Fig. 31.4 Cricothyroidotomy
(a) In a dire emergency, this life-saving procedure can be rapidly employed to gain time. (b) Modern mini-cricothyroidotomy can be performed percutaneously by making a small incision through the cricothyroid membrane and progressively dilating it with graduated dilators before insertion of a specially constructed small-diameter tube, e.g. Minitrach or Quicktrach.
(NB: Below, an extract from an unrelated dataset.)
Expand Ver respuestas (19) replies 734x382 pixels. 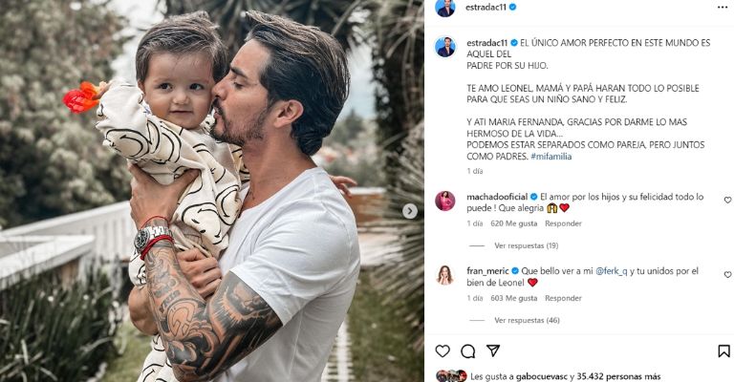[527, 245]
These are used in accident victims and often in intensive care units
Complications of tracheostomy:
• Haemorrhage caused by erosion of the innominate (brachiocephalic) artery or vein
• Tracheo-oesophageal fistula, particularly where a nasogastric tube is in place
• Displacement of the tracheostomy tube may occur before the desired ‘fistula’ becomes established, making it difficult to reintubate the trachea
• Tracheal stenosis, usually the result of prolonged use of a high-pressure cuff (now rare due to the introduction of low-pressure cuffs)
Thoracotomy
All thoracotomies are now devised to spare at least some muscles from being divided.
Posterolateral thoracotomy: Posterolateral thoracotomy is the standard approach for lung and oesophageal resections as well as for surgery of the descending aorta. Generally a curved incision passes below the inferior angle of the scapula, latissimus dorsi is divided and the chest is entered through the bed of the (unresected) fifth or sixth rib. If necessary, the incision can be extended into the abdomen (thoraco-abdominal incision), e.g. for oesophago-gastrectomy or thoraco-abdominal aortic aneurysm.
Lateral thoracotomy: Lateral thoracotomy involves an incision extending between anterior and posterior axillary lines.
Median sternotomy: Median sternotomy or ‘sternal split’ gives wide access to the heart and the entire anterior mediastinum including the great vessels. It is the standard incision for cardiac surgery as well as for excision of thymic lesions and large retrosternal parathyroid tumours and, occasionally, resection of a goitre with massive retrosternal extension.